Zu erledigen.
Stelle alles von der Zeile mit "Where should I click to: Click the test@gmail.com" bis zum Ende der Datensätze als JSON-Liste von Zeichenketten dar, eine pro Zeile und ohne Leerzeilen.

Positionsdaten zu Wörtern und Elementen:
┄┄┄┄┄┄┄┄┄┄
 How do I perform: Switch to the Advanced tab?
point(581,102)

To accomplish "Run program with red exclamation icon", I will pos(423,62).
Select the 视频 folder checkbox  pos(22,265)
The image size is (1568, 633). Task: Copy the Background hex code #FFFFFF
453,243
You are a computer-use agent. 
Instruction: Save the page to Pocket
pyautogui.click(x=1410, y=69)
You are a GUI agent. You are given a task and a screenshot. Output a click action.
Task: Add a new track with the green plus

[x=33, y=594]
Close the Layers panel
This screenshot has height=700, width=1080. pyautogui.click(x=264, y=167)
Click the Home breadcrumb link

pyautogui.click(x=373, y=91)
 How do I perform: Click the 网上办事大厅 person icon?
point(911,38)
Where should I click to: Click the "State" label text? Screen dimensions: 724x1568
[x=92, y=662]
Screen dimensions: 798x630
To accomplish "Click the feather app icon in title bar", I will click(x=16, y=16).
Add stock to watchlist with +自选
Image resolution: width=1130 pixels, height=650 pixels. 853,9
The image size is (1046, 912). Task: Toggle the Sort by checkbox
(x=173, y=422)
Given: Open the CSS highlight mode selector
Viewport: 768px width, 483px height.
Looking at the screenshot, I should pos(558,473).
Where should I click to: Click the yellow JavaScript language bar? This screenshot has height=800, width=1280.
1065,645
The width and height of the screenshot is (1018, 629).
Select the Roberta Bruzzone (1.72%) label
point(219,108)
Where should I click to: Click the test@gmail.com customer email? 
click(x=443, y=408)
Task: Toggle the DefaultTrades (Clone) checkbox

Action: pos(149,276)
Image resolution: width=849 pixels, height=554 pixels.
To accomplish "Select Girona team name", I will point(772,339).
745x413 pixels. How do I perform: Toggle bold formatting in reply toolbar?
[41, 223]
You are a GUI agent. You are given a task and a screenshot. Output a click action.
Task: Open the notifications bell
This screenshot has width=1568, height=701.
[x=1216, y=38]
┄┄┄┄┄┄┄┄┄┄
Endergebnis.
[
  "Where should I click to: Click the test@gmail.com customer email? ",
  "click(x=443, y=408)",
  "Task: Toggle the DefaultTrades (Clone) checkbox",
  "Action: pos(149,276)",
  "Image resolution: width=849 pixels, height=554 pixels.",
  "To accomplish \"Select Girona team name\", I will point(772,339).",
  "745x413 pixels. How do I perform: Toggle bold formatting in reply toolbar?",
  "[41, 223]",
  "You are a GUI agent. You are given a task and a screenshot. Output a click action.",
  "Task: Open the notifications bell",
  "This screenshot has width=1568, height=701.",
  "[x=1216, y=38]"
]